第一話 目覚め
「ここはどこだ?」
体が暑い。
いや、冷たい。
感覚がない?
ひどく気だるい、自分の体じゃないみたいだ。
ナギはゆっくりと目を開けた。
まるで何年も眠っていたかのように、頭がぼうっとしている。そのせいか、目の焦点も定まらない。うつらうつらとしながら、ナギは必死に頭を動かそうとした。
「あ・・・」
ナギの声は、音になる前に喉の中で潰れた。
喋れない。
「あ・・・、ああ・・・」
パニックになりそうな頭を、必死に落ち着かせるために、周囲を観察することにした。
まず、ナギはカプセルのようなものに閉じ込められている。顔の部分だけがガラスになっていて、そこから周囲を伺うことはできる。
次に、これはかなり重要なことだが、服は着ている。しかも、結構お気に入りのやつだ。下ろしたてのスニーカーの中で、足の指を動かしてみる。よし、動く。もし、服を着ていなくて全裸だとしたら、カプセルから出た途端に女子に遭遇して、一生心に残る傷を背負う可能性も十分考えられる。童貞のナギには耐えられない苦痛だ。
いや、逆に女子に裸を見られることで何か目覚めるものがあるかも?
ふう。
今はそんなくだらないことを考えるのはよそう。
なぜなら、俺はかなりの常識人だからです。
・・・はい。神様ごめんなさい。こんな時にくだらないこと考えて。でも、俺、結構限界なんです。怖いです。はい。

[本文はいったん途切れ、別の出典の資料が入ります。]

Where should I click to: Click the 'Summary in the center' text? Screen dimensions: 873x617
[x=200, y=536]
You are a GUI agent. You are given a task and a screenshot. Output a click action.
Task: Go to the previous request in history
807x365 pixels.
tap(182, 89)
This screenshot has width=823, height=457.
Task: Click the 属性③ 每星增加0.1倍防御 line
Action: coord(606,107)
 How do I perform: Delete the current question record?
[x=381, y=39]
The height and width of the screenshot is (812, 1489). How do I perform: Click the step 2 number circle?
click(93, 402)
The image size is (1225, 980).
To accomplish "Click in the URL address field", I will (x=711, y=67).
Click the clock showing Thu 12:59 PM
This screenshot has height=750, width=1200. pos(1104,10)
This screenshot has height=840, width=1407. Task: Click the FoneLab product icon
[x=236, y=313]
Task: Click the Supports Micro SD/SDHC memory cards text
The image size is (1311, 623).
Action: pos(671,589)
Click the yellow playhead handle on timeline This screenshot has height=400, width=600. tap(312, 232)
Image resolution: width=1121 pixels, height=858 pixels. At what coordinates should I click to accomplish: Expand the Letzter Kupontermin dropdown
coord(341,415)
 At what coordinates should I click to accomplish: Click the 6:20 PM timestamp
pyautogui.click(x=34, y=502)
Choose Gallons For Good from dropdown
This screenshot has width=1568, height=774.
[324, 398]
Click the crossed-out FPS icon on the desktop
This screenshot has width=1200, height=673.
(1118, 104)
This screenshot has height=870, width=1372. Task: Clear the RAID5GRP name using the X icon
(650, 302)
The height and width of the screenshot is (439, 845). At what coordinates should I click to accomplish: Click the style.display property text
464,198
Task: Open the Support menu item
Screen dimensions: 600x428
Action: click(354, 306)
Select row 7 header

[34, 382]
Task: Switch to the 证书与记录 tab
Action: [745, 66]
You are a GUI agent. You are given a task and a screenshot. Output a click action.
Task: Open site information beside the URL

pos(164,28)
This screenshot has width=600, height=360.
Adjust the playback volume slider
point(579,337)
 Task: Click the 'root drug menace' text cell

だんだん頭がはっきりしてきて、ナギは否応にも自分の置かれている状況を理解してきた。
これって閉じ込められてない? 俺。
何だってカプセルなんかに入れられてるんだ俺。
俺はただの一般的な高校生だ。
昨日も学校に行って、友達と昨日のアニメの話なんかをして、隣のクラスで水着に着替えている女子たちを覗きに行こうかと計画して、でも実行なんてできるはずなく、話だけで満足しているただの高校生。
身動きが取れない。
息はできる、から、カプセルに空気は送られているようだ。とはいえ心地良い環境ではない。できればすぐに出たい。今すぐ出たい。
「ふうっ〜」
深呼吸して、緊張により早くなっていく脈拍を落ち着ける。
焦るな、焦るな俺。
助けを呼ぶか?
いや駄目だ。ここがどこかも分からない。敵のアジトの真っ只中かもしれない。
敵?
敵ってなんだ?
ふと頭に浮かんだ単語を不思議に思う。なんでそんなこと思ったんだろ。
普通の高校生が、普通に生きてて、敵なんているはずがない。それはあくまで、アニメやゲームの世界の話だ。いや、いるな、現実世界にも敵。
リア充爆発しろ。
いやいや、じゃなくて。
「なんだんだよ一体・・・」
良かった。今度は声が出た。
久しぶりに発した声は、うまく発音できずに、少し掠れていた。
カプセルの外に目を凝らしてみた。なんだろう、もう一枚ガラス? カプセルの向こうにもガラスがあった。その向こうには、部屋か・・・? 無機質な灰色の壁が見えるだけだ。
顔の前にはめ込まれた十五センチ四方のガラスでは、周りの状況を観察しようにもうまくいかない。やはり出るしかないな。脱出大作戦。
手でそっとカプセルを押してみた。駄目だ、びくともしない。想像はしてたけどさ・・・。
どうしよう。思いっきりこの扉を蹴ってみようか。一か八か。だけど。
足に力を入れ用としたその時、何か声が聞こえることにナギは気づいた。複数人いる。男と、女もいるのか? 若い女だ。逃げようか、いや、どうやって。
瞬時にいろんな考えが浮かんで、ナギはそっと目を閉じた。まだ目覚めていないフリをすることにしたのだ。奴らが誰かわからないが、自分が目覚めていることを知らせないほうがいい、そう思った。
半目で息を殺して待っていると、すぐに彼らは姿を現した。
最初に現れたのは小柄なおっさん。おっさん。。。
「え。。。。」
思わず叫びそうになって、ナギは唾を飲み込んだ。